NetEase-FuXi / EETQ

Easy and Efficient Quantization for Transformers
Apache License 2.0
173 stars 14 forks source link

add Qwen2 #24

Open ehartford opened 2 months ago

ehartford commented 2 months ago

Please add Qwen2 support

EETQ_CAUSAL_LM_MODEL_MAP = {
    "llama": LlamaEETQForCausalLM,
    "baichuan": BaichuanEETQForCausalLM,
    "gemma": GemmaEETQForCausalLM
}
dtlzhuangz commented 2 months ago

Hello, thank you for your interest in EETQ. The code you modified is for vllm, whose code is not merged yet, https://github.com/vllm-project/vllm/pull/3614, which make me confused about how you will use it. Could you please specify it? If you want to quantize Qwen2 with EETQ on transformers or TGI, I think you could directly use it under these two frameworks.

ehartford commented 2 months ago

I am not using vllm. My change is not related to vllm.

I am trying to do this:

from eetq import AutoEETQForCausalLM
from transformers import AutoTokenizer

model_name = "/workspace/models/dolphin-2.9.2-qwen2-72b"
quant_path = "/workspace/models/dolphin-2.9.2-qwen2-72b-eetq"
tokenizer = AutoTokenizer.from_pretrained(model_name)
model = AutoEETQForCausalLM.from_pretrained(model_name)
model.quantize(quant_path)
tokenizer.save_pretrained(quant_path)

The code changes I made here, enable this code to function. Without the code changes, I get the error that qwen2 is not supported.

qwen2 is not supported because, it is not in EETQ_CAUSAL_LM_MODEL_MAP it is not in EETQ_CAUSAL_LM_MODEL_MAP because there is no Qwen2EETQForCausalLM I implement that class.

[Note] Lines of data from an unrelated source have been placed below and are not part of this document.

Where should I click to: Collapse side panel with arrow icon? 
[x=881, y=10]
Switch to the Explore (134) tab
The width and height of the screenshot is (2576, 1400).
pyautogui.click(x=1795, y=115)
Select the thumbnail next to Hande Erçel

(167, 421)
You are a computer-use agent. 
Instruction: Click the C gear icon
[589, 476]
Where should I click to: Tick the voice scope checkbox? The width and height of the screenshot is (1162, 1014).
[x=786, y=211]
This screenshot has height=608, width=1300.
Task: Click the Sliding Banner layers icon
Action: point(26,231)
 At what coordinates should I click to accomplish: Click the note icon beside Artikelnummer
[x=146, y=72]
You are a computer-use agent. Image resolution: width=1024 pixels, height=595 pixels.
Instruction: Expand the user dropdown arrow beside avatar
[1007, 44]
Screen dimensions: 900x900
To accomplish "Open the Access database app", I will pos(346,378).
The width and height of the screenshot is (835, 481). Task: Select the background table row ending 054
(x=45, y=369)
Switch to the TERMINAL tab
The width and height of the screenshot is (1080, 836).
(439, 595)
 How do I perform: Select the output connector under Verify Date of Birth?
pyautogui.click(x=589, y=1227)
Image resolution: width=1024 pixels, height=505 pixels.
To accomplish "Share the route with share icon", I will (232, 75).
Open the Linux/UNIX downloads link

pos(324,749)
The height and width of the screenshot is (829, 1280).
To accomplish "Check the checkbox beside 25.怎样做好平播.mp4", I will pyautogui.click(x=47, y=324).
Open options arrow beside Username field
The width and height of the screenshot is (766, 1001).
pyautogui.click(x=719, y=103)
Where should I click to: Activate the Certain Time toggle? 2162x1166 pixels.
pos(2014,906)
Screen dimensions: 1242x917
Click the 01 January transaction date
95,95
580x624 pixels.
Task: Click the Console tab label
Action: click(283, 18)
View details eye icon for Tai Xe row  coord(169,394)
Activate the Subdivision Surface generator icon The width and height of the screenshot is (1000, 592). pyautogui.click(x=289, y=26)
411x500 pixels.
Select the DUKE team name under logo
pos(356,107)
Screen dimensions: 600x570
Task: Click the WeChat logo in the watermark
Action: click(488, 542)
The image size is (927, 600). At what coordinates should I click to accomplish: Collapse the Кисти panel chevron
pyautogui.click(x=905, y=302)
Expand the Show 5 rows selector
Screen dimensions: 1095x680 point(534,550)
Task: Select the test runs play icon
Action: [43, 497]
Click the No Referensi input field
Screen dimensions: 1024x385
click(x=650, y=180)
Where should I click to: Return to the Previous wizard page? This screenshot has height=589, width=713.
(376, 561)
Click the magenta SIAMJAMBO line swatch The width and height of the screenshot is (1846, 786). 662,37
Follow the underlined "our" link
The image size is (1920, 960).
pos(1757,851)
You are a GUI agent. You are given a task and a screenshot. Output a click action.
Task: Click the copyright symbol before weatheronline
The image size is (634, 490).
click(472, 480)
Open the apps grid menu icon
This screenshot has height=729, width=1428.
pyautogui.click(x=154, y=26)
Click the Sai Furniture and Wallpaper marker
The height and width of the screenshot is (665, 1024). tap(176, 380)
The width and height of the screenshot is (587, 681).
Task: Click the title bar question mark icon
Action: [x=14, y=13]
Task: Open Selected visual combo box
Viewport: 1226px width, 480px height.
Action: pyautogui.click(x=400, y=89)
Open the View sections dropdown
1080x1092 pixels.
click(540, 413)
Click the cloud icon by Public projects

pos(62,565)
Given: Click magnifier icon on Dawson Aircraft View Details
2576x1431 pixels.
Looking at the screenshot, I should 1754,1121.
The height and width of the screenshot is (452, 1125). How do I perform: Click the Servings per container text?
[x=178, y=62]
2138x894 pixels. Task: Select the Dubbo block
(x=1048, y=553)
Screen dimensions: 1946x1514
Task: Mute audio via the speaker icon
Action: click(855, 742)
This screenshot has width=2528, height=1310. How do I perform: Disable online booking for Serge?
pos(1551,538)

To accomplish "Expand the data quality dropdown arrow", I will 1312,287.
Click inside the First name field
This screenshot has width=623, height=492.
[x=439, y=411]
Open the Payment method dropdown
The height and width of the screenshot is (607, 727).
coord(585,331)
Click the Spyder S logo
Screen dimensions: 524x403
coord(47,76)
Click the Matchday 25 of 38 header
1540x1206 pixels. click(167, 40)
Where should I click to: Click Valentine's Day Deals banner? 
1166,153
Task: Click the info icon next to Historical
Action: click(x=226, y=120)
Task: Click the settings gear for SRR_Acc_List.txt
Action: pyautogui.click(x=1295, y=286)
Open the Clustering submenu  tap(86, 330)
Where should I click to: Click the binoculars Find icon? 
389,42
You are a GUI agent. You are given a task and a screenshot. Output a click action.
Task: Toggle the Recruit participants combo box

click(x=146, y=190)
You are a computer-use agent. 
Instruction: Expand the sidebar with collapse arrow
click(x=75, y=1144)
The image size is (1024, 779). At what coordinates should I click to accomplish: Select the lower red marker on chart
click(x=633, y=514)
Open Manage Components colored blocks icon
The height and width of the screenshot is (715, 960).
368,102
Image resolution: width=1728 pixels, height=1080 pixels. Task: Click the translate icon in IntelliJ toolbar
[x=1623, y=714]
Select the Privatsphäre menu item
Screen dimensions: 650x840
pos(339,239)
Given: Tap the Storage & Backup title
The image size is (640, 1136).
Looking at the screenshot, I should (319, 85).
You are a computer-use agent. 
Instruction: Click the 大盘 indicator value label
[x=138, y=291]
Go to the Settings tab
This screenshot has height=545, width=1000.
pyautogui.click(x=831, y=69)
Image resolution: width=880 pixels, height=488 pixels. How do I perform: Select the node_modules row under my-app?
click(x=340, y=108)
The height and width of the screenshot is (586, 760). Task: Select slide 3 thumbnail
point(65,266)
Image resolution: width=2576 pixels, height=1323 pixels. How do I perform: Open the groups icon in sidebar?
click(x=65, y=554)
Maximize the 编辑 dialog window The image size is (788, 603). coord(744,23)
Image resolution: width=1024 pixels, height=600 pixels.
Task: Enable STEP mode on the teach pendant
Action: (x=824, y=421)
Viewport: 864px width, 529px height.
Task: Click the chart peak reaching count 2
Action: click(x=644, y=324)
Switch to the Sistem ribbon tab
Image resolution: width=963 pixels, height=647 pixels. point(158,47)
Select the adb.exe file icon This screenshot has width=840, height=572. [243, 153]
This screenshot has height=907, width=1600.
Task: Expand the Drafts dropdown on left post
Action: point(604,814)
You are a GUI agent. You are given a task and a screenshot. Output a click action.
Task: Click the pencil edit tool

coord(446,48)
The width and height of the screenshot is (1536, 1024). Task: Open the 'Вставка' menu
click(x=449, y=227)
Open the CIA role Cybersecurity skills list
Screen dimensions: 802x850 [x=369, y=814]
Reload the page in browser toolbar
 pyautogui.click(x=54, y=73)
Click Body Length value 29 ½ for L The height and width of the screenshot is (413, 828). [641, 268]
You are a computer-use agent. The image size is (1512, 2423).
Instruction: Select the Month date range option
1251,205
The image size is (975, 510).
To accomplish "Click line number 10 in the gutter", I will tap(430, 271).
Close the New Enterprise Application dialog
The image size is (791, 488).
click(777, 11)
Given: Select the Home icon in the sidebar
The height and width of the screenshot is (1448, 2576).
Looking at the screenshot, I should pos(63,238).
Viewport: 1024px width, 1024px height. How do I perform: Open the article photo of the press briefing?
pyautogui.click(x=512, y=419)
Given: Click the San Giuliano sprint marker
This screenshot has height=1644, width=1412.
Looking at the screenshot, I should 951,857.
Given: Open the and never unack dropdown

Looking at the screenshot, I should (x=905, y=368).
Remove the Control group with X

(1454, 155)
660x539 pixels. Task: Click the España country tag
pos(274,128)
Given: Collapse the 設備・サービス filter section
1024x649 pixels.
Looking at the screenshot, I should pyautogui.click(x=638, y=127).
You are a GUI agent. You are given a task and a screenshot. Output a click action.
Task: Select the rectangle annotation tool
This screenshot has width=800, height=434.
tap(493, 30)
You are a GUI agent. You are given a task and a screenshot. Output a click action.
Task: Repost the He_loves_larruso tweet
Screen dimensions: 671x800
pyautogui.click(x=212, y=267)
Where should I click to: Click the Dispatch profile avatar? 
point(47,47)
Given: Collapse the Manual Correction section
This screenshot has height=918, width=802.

ehartford commented 2 months ago

The output

https://huggingface.co/cognitivecomputations/dolphin-2.9.2-qwen2-72b-eetq

dtlzhuangz commented 2 months ago

I am not using vllm. My change is not related to vllm.

I am trying to do this:

from eetq import AutoEETQForCausalLM
from transformers import AutoTokenizer

model_name = "/workspace/models/dolphin-2.9.2-qwen2-72b"
quant_path = "/workspace/models/dolphin-2.9.2-qwen2-72b-eetq"
tokenizer = AutoTokenizer.from_pretrained(model_name)
model = AutoEETQForCausalLM.from_pretrained(model_name)
model.quantize(quant_path)
tokenizer.save_pretrained(quant_path)

The code changes I made here, enable this code to function. Without the code changes, I get the error that qwen2 is not supported.

qwen2 is not supported because, it is not in EETQ_CAUSAL_LM_MODEL_MAP it is not in EETQ_CAUSAL_LM_MODEL_MAP because there is no Qwen2EETQForCausalLM I implement that class.

If you want to use EETQ to quantize a model and inference in an existing inference framework like TGI, transformers or vllm, you have to customize the quantization for each framework because cutlass kernel will change the layout of quantized weight. The above code is customized for vllm (Sorry for unclear description in README). If you use it in other framework, it may output wrong tokens.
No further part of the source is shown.